Published: Sept. 1, 2017
EarthScope Poster

Earth Scope Speaker Series

About

Rebecca Flowers is an Associate Professor in the Department of Geological Sciences at the University of Colorado Boulder. Her research is broadly on problems in continental tectonics, with a particular focus on better understanding the coupling of deeper Earth and surface processes. Flowers directs a (U-Th)/He geochronology lab. She and her group have used (U-Th)/He dating to address questions that include the carving of the Grand Canyon, the burial and erosion history of cratonic interiors, the uplift history of the Rocky Mountains and southern African Plateau, and the impact history of the moon. Her lab also is engaged in a variety of method development efforts on mineral phases not conventionally dated by (U-Th)/He, including perovskite, conodonts, baddeleyite, monazite, garnet, and rutile. Flowers received her BSc degree at the College of William & Mary, her MSc degree at the University of Utah, her PhD at MIT, and spent two years as a postdoctoral scholar at Caltech. She has served on the EarthScope Steering Committee, the AGU Tectonophysics Program Committee, the GSA Student Research Grant review committee, the Board of the GSA Structural Geology & Tectonics Division, and as an instructor at the CIDER (Cooperative Institute for Dynamic Earth Research) Summer Program. Flowers is the lead PI and organizer of the AGeS (Awards for Geochronology Student research) program, which was implemented within the EarthScope program as a new strategy for supporting community access to geochronology data and the scientific expertise of lab personnel.

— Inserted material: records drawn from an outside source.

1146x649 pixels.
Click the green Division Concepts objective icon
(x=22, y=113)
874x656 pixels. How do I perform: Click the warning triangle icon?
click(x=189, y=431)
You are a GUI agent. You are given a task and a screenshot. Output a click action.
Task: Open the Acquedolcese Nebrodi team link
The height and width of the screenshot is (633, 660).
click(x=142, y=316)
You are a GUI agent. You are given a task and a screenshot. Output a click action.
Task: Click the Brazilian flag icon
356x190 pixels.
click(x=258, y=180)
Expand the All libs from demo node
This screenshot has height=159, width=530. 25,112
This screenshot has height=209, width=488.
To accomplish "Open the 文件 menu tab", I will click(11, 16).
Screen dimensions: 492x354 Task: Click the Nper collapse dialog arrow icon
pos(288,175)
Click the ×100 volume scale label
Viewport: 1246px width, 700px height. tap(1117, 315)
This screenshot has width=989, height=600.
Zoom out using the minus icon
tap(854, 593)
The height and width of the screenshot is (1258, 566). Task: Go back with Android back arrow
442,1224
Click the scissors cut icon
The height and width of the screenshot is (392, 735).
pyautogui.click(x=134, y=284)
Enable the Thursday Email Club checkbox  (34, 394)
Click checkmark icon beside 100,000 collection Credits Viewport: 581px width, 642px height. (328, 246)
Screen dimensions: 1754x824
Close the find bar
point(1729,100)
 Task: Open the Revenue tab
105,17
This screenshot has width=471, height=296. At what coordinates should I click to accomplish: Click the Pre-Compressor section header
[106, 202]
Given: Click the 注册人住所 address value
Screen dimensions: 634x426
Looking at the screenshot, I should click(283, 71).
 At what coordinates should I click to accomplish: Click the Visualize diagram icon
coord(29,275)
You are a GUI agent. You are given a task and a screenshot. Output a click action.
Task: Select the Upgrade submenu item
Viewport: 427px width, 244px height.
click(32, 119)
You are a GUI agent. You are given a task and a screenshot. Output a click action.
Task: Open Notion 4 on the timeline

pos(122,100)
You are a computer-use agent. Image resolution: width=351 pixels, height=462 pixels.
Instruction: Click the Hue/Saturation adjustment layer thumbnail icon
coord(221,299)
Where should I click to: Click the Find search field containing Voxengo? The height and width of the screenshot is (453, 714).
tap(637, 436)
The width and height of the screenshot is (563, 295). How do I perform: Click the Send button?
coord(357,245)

EarthScope Speaker Series Presentation

Title: Deep-time hypsometric history of the North American continental interior and implications for mantle dynamics

Abstract: Cryptic epeirogenic elevation change in continental interiors is not easily accounted for by plate margin tectonism. Dynamic topography, or elevation change of the Earth’s surface in response to normal traction generated by mantle convection, provides an attractive explanation for such vertical motions. However, despite the increasing sophistication of dynamic modeling efforts, it remains challenging to definitively test the predictions of these models. The North American continental interior was shielded from distal tectonism during the Phanerozoic, making this region an excellent location to isolate the effects of dynamic topography in the rock record. This talk will outline our interdisciplinary strategy to decipher the thickness, spatial extent, and evolution of missing sections of the Phanerozoic stratigraphic record across the North American interior to illuminate the cryptic hypsometric evolution of the North American continent and how dynamic topography may have influenced this history. It will specifically focus on the implications of our results for 1) the potential significance of more substantial post-100 Ma burial across the central U.S. than previously recognized, and 2) the Paleozoic-Mesozoic burial, erosion, and vertical motion history across the North American interior and its possible dynamic cause.